Le père alors le dirige vers Vienne où, au bord du Danube bleu, il oubliera peut-être la culture Jahnienne. On a flatté ses ambitions lyriques, on compte sur cette verve pour le détourner de l’atmosphère de haine et de vulgarité qui menaçait si gravement toutes les belles espérances de jadis. « Il est indispensable, écrit le père, que l’esprit de mon fils reçoive désormais des notions supérieures et des idées plus larges. » Cette lutte obstinée, entre le père et le fils qu’il voudrait arracher au matérialisme jouisseur et belliqueux, s’amplifie chaque jour.
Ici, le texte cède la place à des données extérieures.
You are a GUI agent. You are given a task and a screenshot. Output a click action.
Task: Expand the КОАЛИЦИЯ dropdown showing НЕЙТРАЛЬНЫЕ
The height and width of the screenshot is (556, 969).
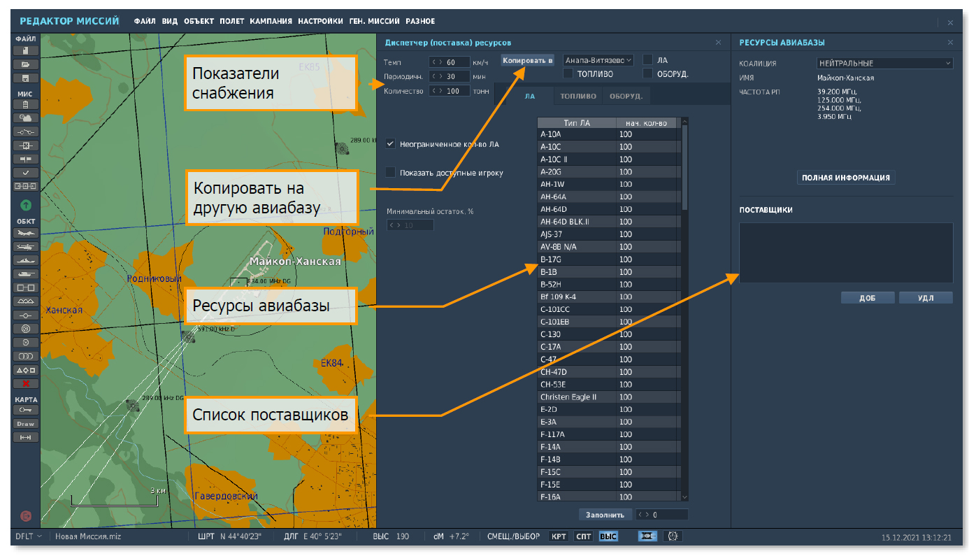[x=884, y=64]
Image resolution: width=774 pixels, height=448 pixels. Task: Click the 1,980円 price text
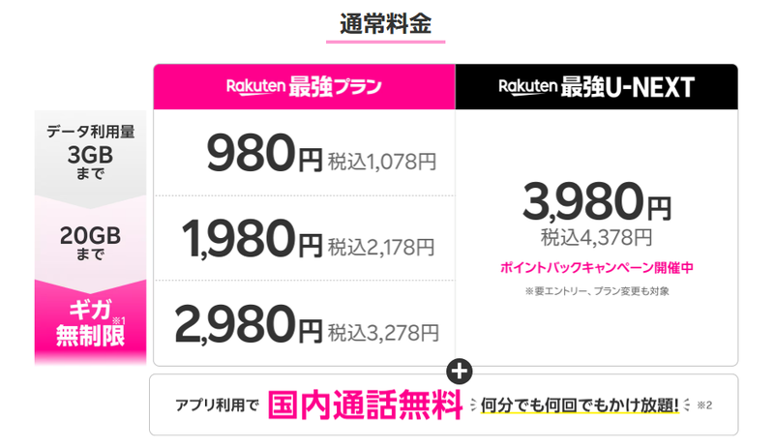[x=252, y=239]
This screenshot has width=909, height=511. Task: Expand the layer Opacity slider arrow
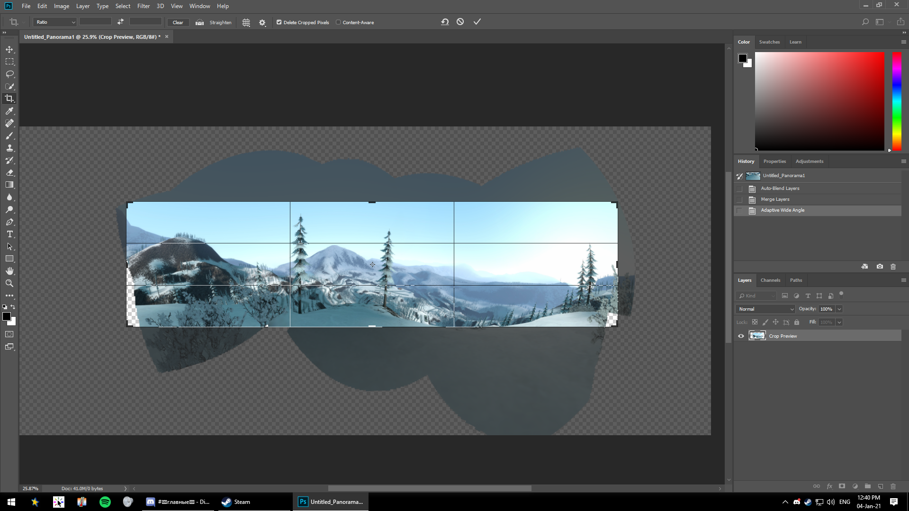tap(839, 309)
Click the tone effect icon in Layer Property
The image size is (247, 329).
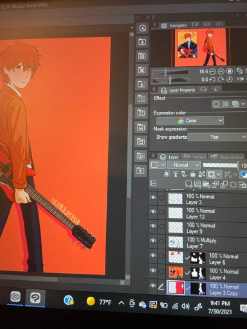pos(226,104)
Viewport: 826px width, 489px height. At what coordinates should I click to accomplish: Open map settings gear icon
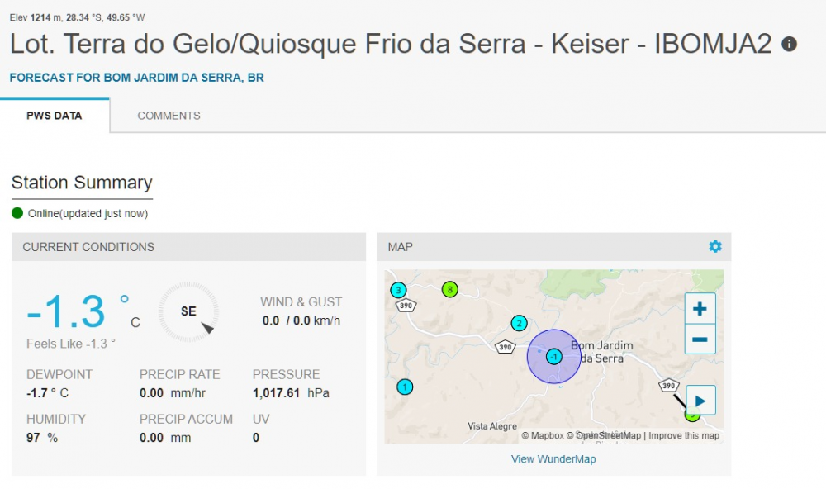[x=715, y=246]
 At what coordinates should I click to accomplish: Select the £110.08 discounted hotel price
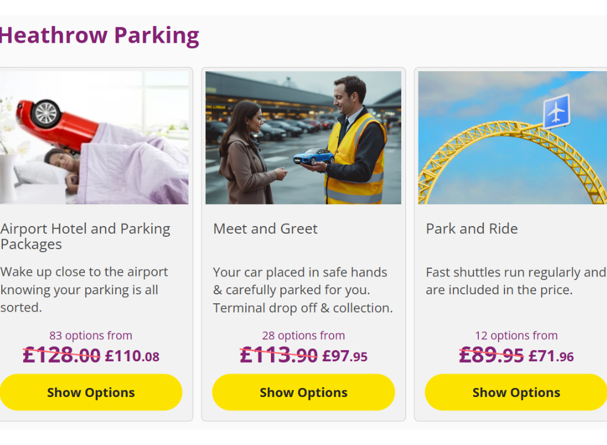[132, 356]
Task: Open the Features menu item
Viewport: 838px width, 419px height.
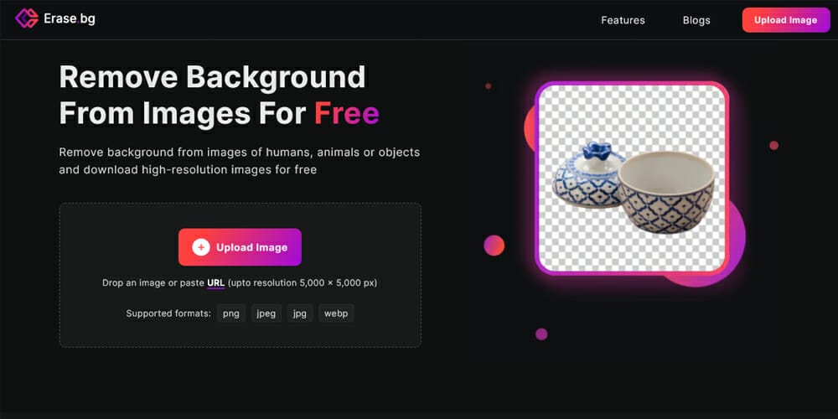Action: coord(623,20)
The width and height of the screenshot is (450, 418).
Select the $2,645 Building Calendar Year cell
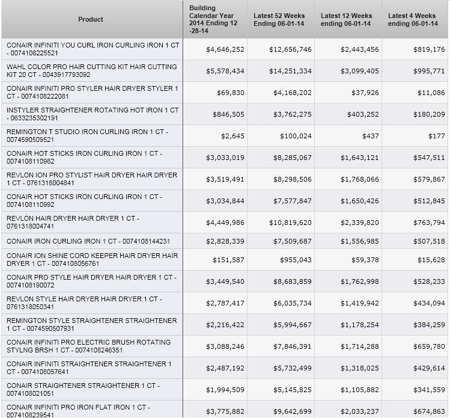pyautogui.click(x=233, y=136)
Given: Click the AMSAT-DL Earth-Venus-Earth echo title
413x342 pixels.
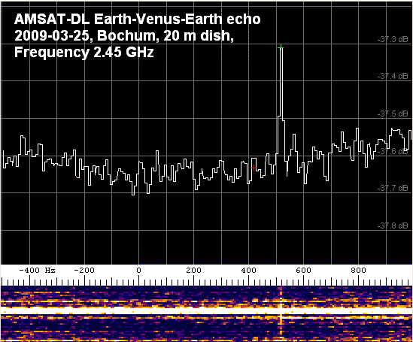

D’un drame de famille, ce conflit bondit peu à peu à un grand drame social, à une synthèse du gigantesque combat que la Prusse va livrer au vieil individualisme germanique. Cette fois pourtant, le fils se laisse persuader sans peine.

Tout de suite il comprit l’avantage d’avoir obéi à son père. Berlin, qu’il avait considéré comme le centre du monde, lui apparut maintenant à peine sorti de sa boue de petite ville, tandis qu’il voyait dans Vienne l’antique souveraine du Saint Empire romain. C’était en vérité une ville délicieuse, à la fois imposante et joyeuse, populaire et patriarcale. La Cour la plus aristocratique de l’Europe lui prêtait du lustre. Théodore s’y plut, y fit des pièces de théâtre, y fut joué avec succès sur la scène impériale et s’éprit d’une comédienne. Le voici fiancé, fêté dans la paix, ami de Beethoven. Mais l’année 1813 s’approche : le comte Gessler lui rappellera bientôt que Berlin a besoin de son talent pour soulever les masses contre Napoléon.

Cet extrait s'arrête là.